Anastacia
Anastacia

Epic
2004
C



n 2004, a young, upcoming actress is going to be nominated for a Best Actress Oscar thanks to her role in Anastacia: The Movie. She may even win, because she’ll have the script to work with. The life story of Anastacia Newkirk is a story of Crohn’s disease, breast cancer, and, up until 2004, some very successful but not very good songs (“I’m Outta Love” excluded) wherein she sang like a man. In 2004, she may still sound like a man, but those songs are a lot better.

Firstly, wipe “Toxic” from your memory, because when it comes to the actual pop tune of the year, in terms of both “popularity” and “being any good in a populist manner”, “Left Outside Alone” trounces any manner of Britney-based airline vocodering. In essence, it’s the “Toy Story 2” to “Bring Me To Life”’s “Toy Story”: it’s not a sequel, it’s just “you know how you liked this last time? Well, we’ve discovered some new tricks over the past few years to add to it”. Whereas Amy Lee and chums were simply happy with their Lilith Fair/Vans Warped fusion, “Left Outside Alone” starts off as if we’re being sang to by the Holy Ghost (assuming Kate Bush is the Father and Tori Amos is the Son), over, yes, those exact same chords that oversaw “Daredevil” and four weeks at the top of the UK chart last year. Then Anastacia switches style back to her normal voice… calling it normal seems a fallacy. Those who seek to place her in the Madonna/Rick Astley “I thought they were black when I heard them on the radio!” camp must lead a life when the only persons of colour they know are transvestites. Yes, she does sing like a man, but a man who’s really good at singing.

It’s not just nu-nu-metal that her writing team of Ballard and Austin were listening to in the 03 though. Also making a bizarre appearance is the current craze for Bollywood/bhangra/just generally Asian malarkey. However, this isn’t a hip-hop album, so she can’t just throw down some random Indian guy singing as a hook and then go “Yo, whatever he said then I’m that”… except she does. “Sick and Tired” is the kind of music you’d expect Berlin to be making if they were around nowadays, and then, what the hook gon’ be, it gon’ be some guy in his 60s who sounds like he’s talking in tongues. The Dismemberment Plan tried this exact same thing on their remixes album, except nobody bought that and lots of people bought this, so Anastacia wins.

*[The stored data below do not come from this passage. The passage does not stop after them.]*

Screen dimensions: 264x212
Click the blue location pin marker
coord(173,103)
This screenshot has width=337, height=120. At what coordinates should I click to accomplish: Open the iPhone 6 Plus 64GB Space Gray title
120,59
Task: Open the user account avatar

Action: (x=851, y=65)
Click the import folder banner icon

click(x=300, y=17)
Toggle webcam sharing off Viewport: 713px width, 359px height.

As with Stacie Orrico’s eponymous album of last year, when you’ve recorded two of the year’s best singles, it seems churlish to complain about filler. So “Heavy On My Heart” sounds like “Falling Into You” era Celine Dion, complete with bad classical guitar and worse lyrics, whereas “I Do”… you know the female version of Alvin and the Chipmunks? Remove Alvin and the Chipmunks from that equation and replace them with Lostprophets.

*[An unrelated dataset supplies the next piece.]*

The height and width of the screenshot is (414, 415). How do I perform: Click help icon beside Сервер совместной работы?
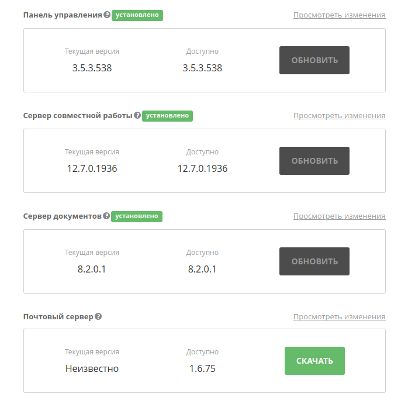tap(137, 115)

“Pretty Little Dum Dum” has a quick stab at feminism with those “clever” lyrics that those of us living in a post-P!nk paradigm have to endure (“He says that you’re the one one / But that’s 11 in his eyes”. Do. You. See?), and “Sexy Single”, whilst not being as bad as Natasha Bedingfield’s clarion call for relationship free agency, also won’t be following it up the charts.

Even so, all this is irrelevant. In “Left Outside Alone” and “Sick And Tired”, Anastacia has created two genuinely interesting, genuinely experimental, and genuinely good singles, and got them both heard near constantly on local radio. This whilst battling cancer, Crohn’s disease and god knows what else. Basically, you’re dealing with Warren Zevon’s “The Wind”, except she lives. Everyone likes a Hollywood ending.